▶ [DOCUMENT EXCERPT]:
First True Love

I recently finished a book by Alexandra Solomon titled Loving Bravely

I'm a sucker for non-fiction books that help me grow as a person, mother, partner or better yet, all of the above

I first heard about it when Alexandra was a guest speaker on the Zen Parenting podcast.

Aside from ah-ha moments throughout, Alexandra offers multiple exercises to help you work through your position in love. As an audiobook user, that meant I was pausing often and giving myself time to really reflect on what she had me thinking about or doing. 

In particular, one of her first exercises really resonated with me and I absolutely loved that she had made it an integral part of this book. She asked the reader to list the ways their parents had loved them. This meant both physically and verbally. 

Some people might wonder how this might help you become more brave in love, but to me it made perfect sense. 

As someone who has studied Attachment Parenting and what it means for a child to be securely attached, I loved that this was an activity from the start. Here's why.

To understand how we long to be loved and how we long to love others we first need to examine and reflect on our first true loves and what that relationship looked and sounded like. With none other than our parents

It may feel a bit strange to think about your parents being your first true loves, but it couldn't be more accurate.

▶ [DATA PROVIDED]:
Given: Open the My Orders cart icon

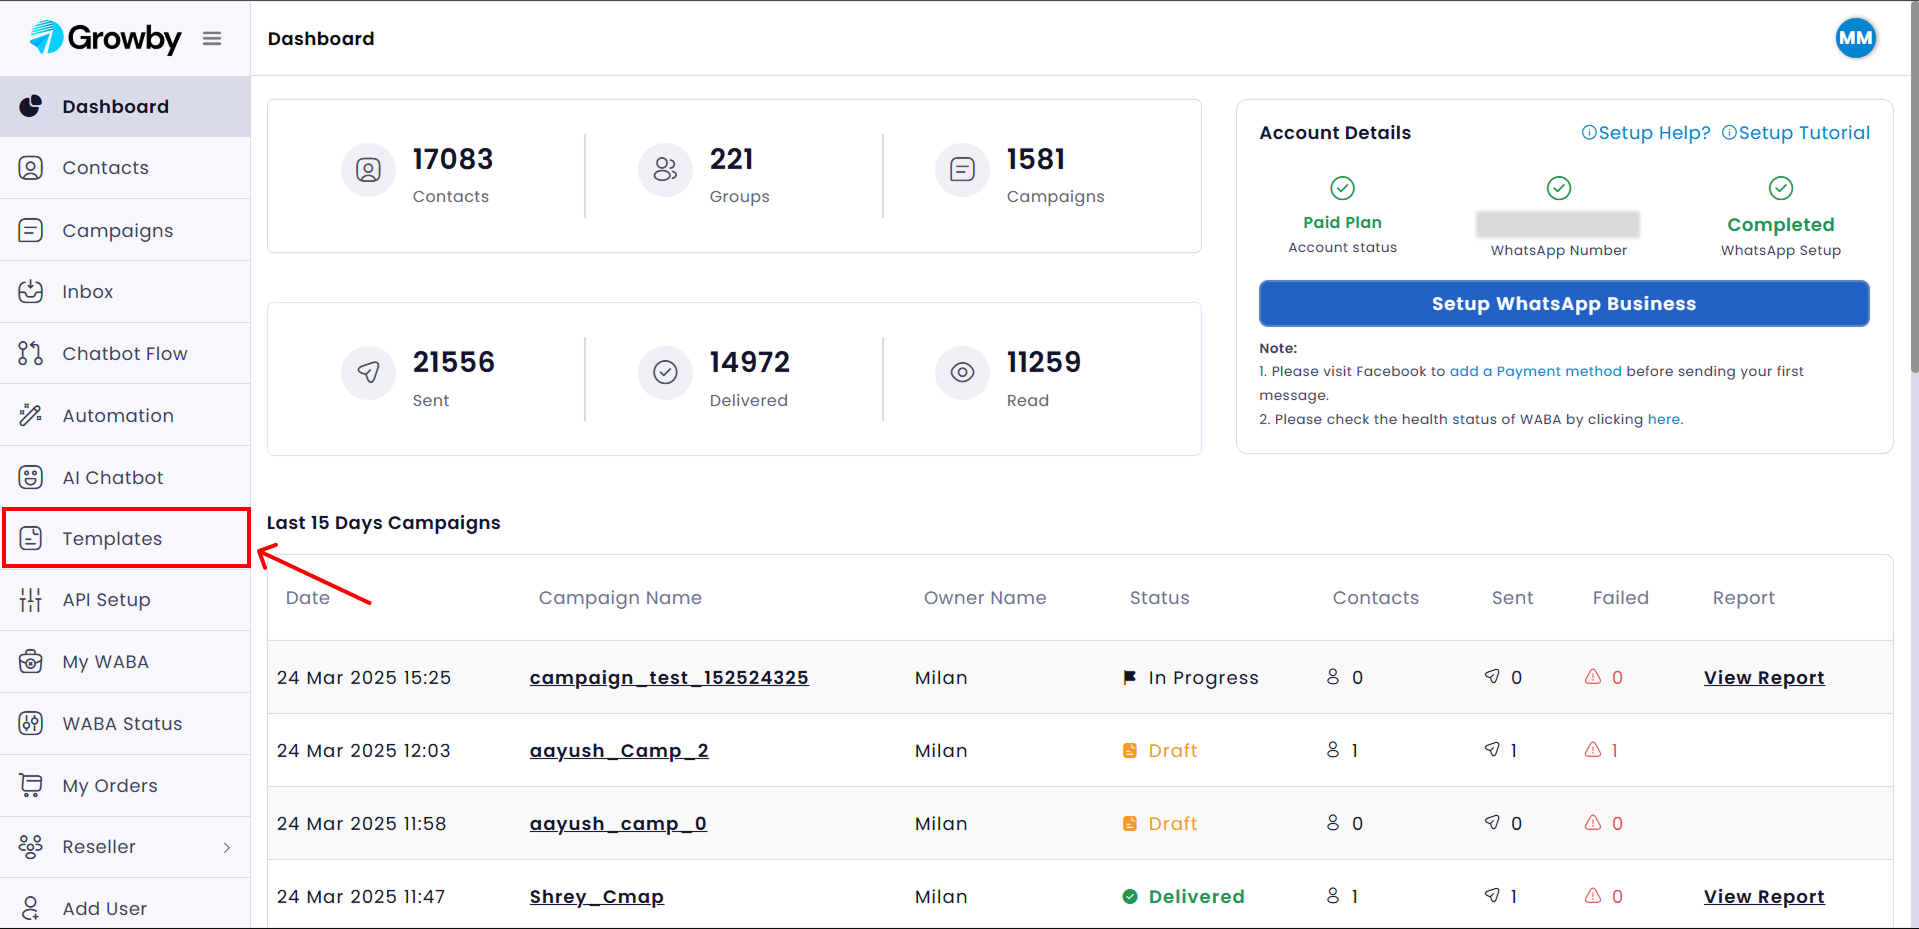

▶ [REQUESTS]:
1. Quote the stretch from "In particular, one" through "the start. Here's why." in the post on first true loves, word for word.
2. Sum up the post on first true loves in two sentences.
3. Carry on the post on first true loves from its last sentence.

▶ [REPLIES]:
1.
In particular, one of her first exercises really resonated with me and I absolutely loved that she had made it an integral part of this book. She asked the reader to list the ways their parents had loved them. This meant both physically and verbally. 

Some people might wonder how this might help you become more brave in love, but to me it made perfect sense. 

As someone who has studied Attachment Parenting and what it means for a child to be securely attached, I loved that this was an activity from the start. Here's why.

2. The writer recently finished Alexandra Solomon's book Loving Bravely after hearing her on the Zen Parenting podcast, and its exercises led to frequent pauses for reflection. One early exercise stood out: listing the ways one's parents showed love, which the writer, having studied Attachment Parenting, values because parents are our first true loves and looking at that bond helps us understand how we long to love and be loved.

3.
Our parents are our everything for the first few years of life and how they model and demonstrate love to/around us is exactly what creates our definition of love in the first place. 

Think about this for a moment,

Were you snuggled and kissed often?

Was your family less about physical touch and more about loving words? 

Did your parents not hug often or say I love you every night before bed, but you knew how they felt? How so?

These were the questions Alexandra had prompted her readers (and listeners) to examine. 

I'm not writing about this topic to criticize how love was demonstrated in anyone's home. I am writing this to point out a side of yourself you might of never fully understood before now. 

The realization of how love was defined to you in the beginning of your life could play a monumental role in your ability to love and be loved as both a parent and partner!

When going through this exercise myself I realized that my parents loved very differently. (I use past tense because my father has changed a lot from when I was a baby.) 

Initially, when I was young, my dad had a hard time with words. I didn't hear the I love you's very often, but I could always feel the love in his hugs and cuddles.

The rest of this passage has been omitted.